"Viele Kliniken sind nur schlecht auf Diabetiker eingestellt"
Die allermeisten Kliniken in Deutschland haben keine ausreichende diabetologische Expertise, kritisiert der Bundesverband der Diabetologen in Kliniken (BVDK).
Veröffentlicht:HEILBRONN (hbr). In Deutschland gibt es zwar 2080 Krankenhäuser. "Davon haben aber nur rund 200 eine diabetologische Expertise", betont Privatdozent Erhard Siegel vom BVDK. Das bedeutet: "Etwa 1900 Krankenhäuser haben diabetologische Schwachstellen", so Siegel bei der Diabetes-Aufklärungsaktion "Gesünder unter 7" von Sanofi-Aventis in Heilbronn.

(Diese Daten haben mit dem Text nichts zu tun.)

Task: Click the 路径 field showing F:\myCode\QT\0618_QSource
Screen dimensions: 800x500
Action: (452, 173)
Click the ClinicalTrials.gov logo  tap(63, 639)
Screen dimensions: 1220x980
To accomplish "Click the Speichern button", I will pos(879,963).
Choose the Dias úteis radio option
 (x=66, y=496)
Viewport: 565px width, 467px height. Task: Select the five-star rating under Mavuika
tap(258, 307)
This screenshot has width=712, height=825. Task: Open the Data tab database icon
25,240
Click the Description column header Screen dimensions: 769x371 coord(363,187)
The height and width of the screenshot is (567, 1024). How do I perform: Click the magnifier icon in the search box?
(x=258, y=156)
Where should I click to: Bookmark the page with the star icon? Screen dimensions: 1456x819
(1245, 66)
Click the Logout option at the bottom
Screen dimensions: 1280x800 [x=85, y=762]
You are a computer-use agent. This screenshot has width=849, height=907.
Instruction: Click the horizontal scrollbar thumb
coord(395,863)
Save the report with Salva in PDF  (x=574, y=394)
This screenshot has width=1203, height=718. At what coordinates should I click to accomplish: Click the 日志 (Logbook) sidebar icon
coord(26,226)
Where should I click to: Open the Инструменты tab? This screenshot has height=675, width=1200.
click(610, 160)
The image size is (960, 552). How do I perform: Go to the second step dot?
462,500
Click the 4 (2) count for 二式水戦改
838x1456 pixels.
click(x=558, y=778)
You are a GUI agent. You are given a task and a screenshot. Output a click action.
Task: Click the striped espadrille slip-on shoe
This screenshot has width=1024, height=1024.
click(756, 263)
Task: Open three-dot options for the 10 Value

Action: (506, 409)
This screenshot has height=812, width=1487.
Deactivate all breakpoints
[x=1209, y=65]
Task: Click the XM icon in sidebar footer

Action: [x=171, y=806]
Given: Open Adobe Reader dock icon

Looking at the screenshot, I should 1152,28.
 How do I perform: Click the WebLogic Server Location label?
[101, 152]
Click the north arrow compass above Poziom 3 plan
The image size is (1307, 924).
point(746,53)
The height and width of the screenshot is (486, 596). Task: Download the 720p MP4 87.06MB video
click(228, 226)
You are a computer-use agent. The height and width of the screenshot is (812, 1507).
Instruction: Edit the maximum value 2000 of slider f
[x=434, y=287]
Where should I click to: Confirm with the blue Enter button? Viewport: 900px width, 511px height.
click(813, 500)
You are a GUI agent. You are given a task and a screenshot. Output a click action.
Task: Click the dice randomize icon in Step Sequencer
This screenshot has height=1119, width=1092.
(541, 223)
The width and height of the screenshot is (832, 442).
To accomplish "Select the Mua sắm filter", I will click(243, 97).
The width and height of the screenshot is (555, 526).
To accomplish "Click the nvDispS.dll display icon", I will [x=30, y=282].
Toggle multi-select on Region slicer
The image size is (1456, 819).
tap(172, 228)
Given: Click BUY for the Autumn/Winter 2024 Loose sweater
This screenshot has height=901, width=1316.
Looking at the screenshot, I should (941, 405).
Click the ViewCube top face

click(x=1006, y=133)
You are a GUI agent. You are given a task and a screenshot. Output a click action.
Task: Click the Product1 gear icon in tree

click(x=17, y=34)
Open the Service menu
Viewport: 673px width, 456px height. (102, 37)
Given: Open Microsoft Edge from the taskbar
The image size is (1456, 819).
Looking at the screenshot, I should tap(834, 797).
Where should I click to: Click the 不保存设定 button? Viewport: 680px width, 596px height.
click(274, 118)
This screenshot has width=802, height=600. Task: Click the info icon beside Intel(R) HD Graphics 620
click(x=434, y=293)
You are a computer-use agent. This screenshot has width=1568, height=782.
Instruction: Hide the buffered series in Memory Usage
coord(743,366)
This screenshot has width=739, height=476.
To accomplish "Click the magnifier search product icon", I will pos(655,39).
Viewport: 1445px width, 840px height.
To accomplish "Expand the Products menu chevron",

Bei einer Prävalenz von acht Millionen bekannten Diabetikern - dazu kommt noch eine hohe Dunkelziffer - sei dieser Zustand beunruhigend, sagte Siegel. Nach seinen Angaben werden Diabetiker drei- bis viermal häufiger stationär aufgenommen als Nichtdiabetiker. Gleichzeitig sei das Risiko, dass es bei ihnen zu Komplikationen während des Klinikaufenthaltes kommt, im Vergleich um 40 Prozent erhöht.
So würden etwa Bluttransfusionen und Dialysen bei Diabetikern besonders oft erforderlich. Auch Aufenthalte auf der Intensivstation dauerten bei Diabetikern länger als bei Nicht-Diabetikern, und das Sterberisiko sei erhöht.
Der BVDK hat es sich deshalb zur Aufgabe gemacht, die medizinische Versorgung von Diabetikern in Kliniken zu verbessern. Ziel ist es, flächendeckend diabetologische Erfahrungen in die Kliniken einzubringen und zu gewährleisten, dass an allen Krankenhäusern Diabetologen ausgebildet werden.
Denn es müsse sichergestellt werden, dass bei Diabetespatienten im Krankenhaus außer gegen die akute Krankheit auch gegen Diabetes behandelt wird. Der Diabetologe empfiehlt, sich vor geplanten chirurgischen Eingriffen über die Krankenhäuser zu informieren. Es sollte darauf geachtet werden, dass es in der favorisierten Klinik einen Diabetologen gibt und Diabetiker angemessen behandelt werden.
Denn betroffene Patienten selbst stünden unter Stress und könnten sich um die Diabetes-Therapie oft nicht kümmern. Häufig werden im Krankenhaus zudem Behandlungen vorgenommen, unter denen sich die Blutzuckerwerte während des Aufenthaltes in bislang nicht gekannter Weise verschlechtern könnten - etwa Therapien mit Cortison.
Ebenfalls sehr wichtig: Bei einem Klinikaufenthalt sollten die Patienten immer ihre gewohnten Diabetespräparate selbst mitbringen. Denn in Klinikapotheken steht meist nur eine begrenzte Auswahl an Arzneien zur Verfügung. Eine gute Diabeteseinstellung ist ein labiles Gleichgewicht, betonte Siegel. Nicht umsonst heiße es gerade in der Diabetologie: "Never change a winning horse."